We did not analyze wall smoothness or sub-barrel patterns (Land), because in our hands they could not be reliably enough visualized or quantified. Please note that Land and Erickson (J. Comp. Neurol. 2005) report that mice lack sub-barrel structures, unlike rats. Thus, the functional changes that we observed in the whisker map occurred without gross changes in barrel anatomy, although we cannot rule out subtle structural plasticity not observable in average CO staining patterns.

3) Were the mice left solo after their cage mate was taken (and sacrificed) also used? If so, is there a relationship between map patency and how long after the removal of imaged mouse #1 that imaged mouse #2 was imaged? This might give at least a clue as to the import of social touch in the effects observed.

We did not remove cage mates, because we wanted to maintain a constant social environment over the duration of the experiment. Instead, when one co-housed mouse was finished with imaging, it remained in the shared cage until all mice in that cage were finished with imaging. Then all mice were sacrificed and processed for histology. This is now stated in Results (subsection “2-photon calcium imaging”). We agree it would be interesting to examine the impact of social touch in particular on enrichment effects, but we don’t have the data to do this here.

4) Z-scoring to baseline begs the question of whether there were differences in baseline activity levels (and, therefore, 'noise' in the estimate). Were there differences?

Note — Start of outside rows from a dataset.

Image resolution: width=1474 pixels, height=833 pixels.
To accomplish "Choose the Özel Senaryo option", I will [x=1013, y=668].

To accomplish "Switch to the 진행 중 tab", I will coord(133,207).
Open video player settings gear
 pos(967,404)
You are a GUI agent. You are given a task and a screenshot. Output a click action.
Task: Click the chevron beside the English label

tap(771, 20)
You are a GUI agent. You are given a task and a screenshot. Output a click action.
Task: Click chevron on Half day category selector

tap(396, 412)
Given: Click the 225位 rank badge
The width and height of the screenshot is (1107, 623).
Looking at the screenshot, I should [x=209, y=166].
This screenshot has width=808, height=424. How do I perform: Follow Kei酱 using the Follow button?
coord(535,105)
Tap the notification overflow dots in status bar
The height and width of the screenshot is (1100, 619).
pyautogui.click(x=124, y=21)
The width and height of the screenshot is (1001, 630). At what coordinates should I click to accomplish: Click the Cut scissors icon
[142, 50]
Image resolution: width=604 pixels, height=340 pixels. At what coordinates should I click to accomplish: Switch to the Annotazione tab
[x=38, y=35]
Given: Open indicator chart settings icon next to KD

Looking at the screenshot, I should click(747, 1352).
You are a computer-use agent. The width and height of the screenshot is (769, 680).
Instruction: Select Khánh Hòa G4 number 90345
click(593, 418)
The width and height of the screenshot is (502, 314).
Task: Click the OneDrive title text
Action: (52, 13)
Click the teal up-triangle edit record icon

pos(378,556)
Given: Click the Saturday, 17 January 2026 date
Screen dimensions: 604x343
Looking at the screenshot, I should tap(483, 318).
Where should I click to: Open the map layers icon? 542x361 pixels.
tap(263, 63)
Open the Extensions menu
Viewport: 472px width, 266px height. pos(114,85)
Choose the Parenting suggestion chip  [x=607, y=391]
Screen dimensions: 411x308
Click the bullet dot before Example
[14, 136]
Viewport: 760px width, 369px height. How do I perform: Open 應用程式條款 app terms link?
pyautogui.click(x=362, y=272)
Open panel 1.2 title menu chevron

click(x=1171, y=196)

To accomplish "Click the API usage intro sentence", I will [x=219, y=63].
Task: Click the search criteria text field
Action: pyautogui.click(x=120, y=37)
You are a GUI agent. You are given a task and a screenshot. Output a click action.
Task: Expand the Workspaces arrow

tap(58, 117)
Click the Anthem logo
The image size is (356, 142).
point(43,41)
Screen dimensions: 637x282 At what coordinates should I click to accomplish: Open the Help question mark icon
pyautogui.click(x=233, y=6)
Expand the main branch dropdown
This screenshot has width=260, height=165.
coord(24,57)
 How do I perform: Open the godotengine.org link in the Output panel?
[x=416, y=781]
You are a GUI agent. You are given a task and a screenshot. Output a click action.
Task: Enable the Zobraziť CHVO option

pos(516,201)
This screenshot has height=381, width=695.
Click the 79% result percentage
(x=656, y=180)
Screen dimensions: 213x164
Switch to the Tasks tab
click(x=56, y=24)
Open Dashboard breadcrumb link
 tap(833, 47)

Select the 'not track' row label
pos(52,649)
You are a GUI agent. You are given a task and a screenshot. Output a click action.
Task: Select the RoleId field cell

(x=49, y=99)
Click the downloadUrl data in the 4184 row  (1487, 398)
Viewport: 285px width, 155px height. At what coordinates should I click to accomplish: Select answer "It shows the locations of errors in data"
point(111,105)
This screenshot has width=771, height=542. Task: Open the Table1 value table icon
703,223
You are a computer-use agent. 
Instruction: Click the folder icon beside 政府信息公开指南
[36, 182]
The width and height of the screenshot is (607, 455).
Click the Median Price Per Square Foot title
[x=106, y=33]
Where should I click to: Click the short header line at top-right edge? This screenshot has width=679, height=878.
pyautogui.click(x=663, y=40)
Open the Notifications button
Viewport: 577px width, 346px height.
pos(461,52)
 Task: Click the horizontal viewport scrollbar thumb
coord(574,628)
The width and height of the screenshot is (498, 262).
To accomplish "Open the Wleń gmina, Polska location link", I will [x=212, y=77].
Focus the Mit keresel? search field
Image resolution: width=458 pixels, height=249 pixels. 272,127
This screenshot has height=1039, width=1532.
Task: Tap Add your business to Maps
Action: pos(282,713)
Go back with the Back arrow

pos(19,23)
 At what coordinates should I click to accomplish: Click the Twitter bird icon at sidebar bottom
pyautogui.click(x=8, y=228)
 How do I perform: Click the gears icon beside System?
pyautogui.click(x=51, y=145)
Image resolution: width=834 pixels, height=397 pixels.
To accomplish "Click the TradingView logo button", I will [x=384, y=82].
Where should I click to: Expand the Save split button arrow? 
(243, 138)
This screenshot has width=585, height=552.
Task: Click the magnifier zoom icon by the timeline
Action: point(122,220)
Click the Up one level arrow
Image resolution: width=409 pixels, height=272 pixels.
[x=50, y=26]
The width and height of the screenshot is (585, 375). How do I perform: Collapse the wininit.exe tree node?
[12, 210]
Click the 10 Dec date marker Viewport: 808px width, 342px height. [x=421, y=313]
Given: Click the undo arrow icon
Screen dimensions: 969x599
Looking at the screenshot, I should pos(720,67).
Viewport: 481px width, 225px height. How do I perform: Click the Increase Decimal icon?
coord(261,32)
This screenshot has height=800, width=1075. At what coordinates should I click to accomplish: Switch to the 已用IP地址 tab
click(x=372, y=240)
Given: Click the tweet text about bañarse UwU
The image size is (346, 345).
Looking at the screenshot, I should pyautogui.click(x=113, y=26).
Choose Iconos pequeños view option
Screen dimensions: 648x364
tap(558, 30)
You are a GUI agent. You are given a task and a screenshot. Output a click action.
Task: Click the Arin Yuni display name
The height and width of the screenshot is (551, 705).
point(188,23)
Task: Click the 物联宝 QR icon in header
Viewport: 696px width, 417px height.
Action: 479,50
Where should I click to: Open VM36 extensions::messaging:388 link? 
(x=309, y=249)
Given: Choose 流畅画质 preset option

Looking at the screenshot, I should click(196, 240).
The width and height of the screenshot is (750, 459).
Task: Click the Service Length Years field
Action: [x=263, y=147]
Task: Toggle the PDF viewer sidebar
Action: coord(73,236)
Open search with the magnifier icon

We reported in Figure 4C that spontaneous activity (measured as median ΔF/F on blank trials) was decreased in L2/3 of EN mice relative to NH mice. In response to this reviewer comment, we tested whether the reduction in spontaneous activity could fully explain the increase in CW-evoked response magnitude or sharpening of whisker receptive fields, both of which were quantified in Figure 4A-B as whisker-evoked ΔF/F Z-scored to spontaneous activity. In the new Figure 4—figure supplement 1, we analyze response magnitude and receptive field sharpness using absolute ΔF/F, not Z-scored to spontaneous. By comparing mean absolute ΔF/F to the 4 strongest and 4 weakest whiskers for each neuron, we found that the mean response to the 4 strongest whiskers was greater in EN than NH mice, and the slope relating strongest- to weakest-whisker responses was greater in EN mice (Figure 4—figure supplement 1). Thus, EN increases CW-response magnitude and sharpens receptive fields without Z-scoring to spontaneous.

Z-scoring to spontaneous provides a convenient measure of ‘signal-to-noise’ for sensory responses, and helps normalize for varying GCaMP expression levels across cells. Our presentation of Z-scored measures of responsiveness and tuning in Figure 4A-B is designed to estimate signal-to-noise in sensory coding. The neural decoders (Figure 7) test explicitly whether signal-to-noise is improved in EN mice, by predicting presence or absence of a whisker deflection from single-trial absolute (non-Z-scored) ΔF/F from either whisker stimulus trials or blank trials. The decoder analysis showed enhanced ability to detect CW deflection vs. blank from EN mice (Figure 7C), with a spatial profile (Figure 7D) that is consistent with the mean tuning changes reported in Figure 4B. Thus, our results are internally consistent, and show that EN both modestly increases absolute CW-evoked ΔF/F and reduces spontaneous activity, and that together these increase signal-to-noise of the sensory code to improve stimulus detection.